» Assigned task
Set down all of the data that follows word for word, without the images.

─── Task material

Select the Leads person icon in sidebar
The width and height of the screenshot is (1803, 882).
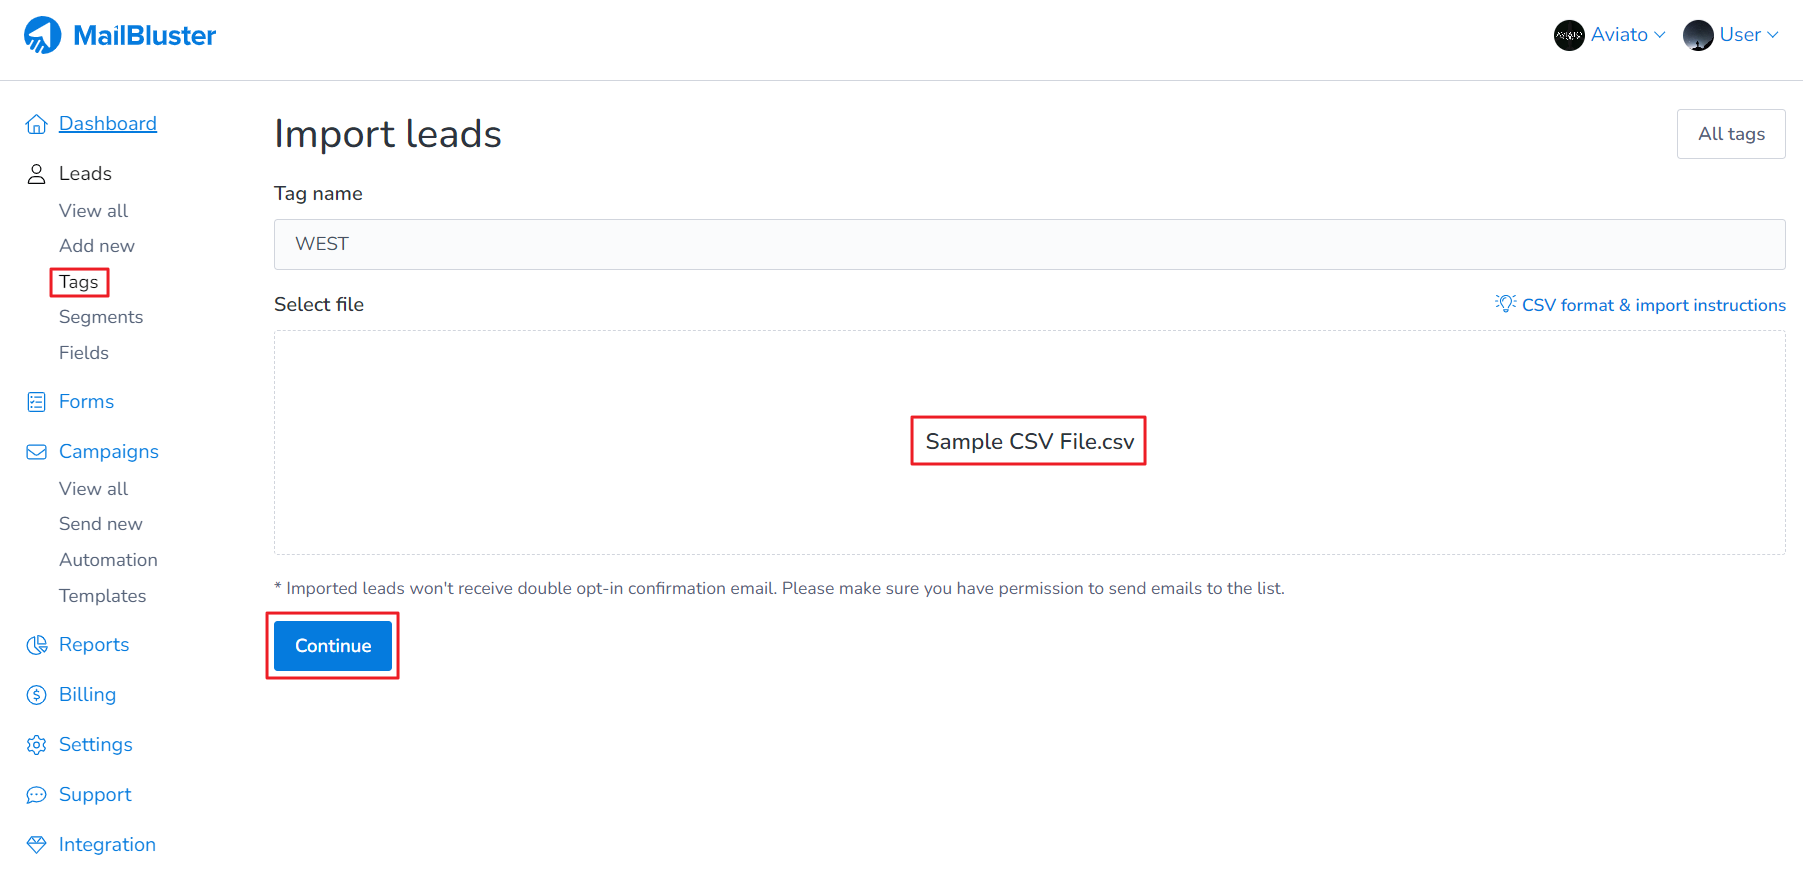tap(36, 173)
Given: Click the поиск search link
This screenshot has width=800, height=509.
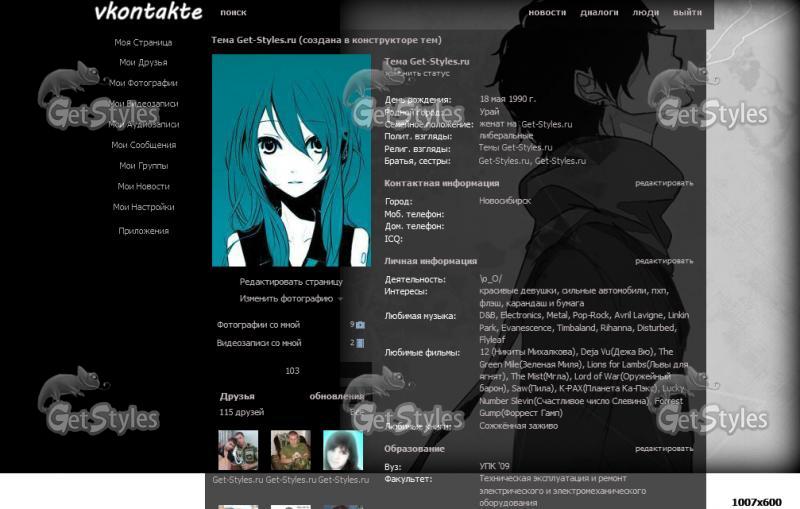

──────

» Output below
Select the Leads person icon in sidebar
The width and height of the screenshot is (1803, 882).
tap(36, 173)
Given: Click the поиск search link
This screenshot has width=800, height=509.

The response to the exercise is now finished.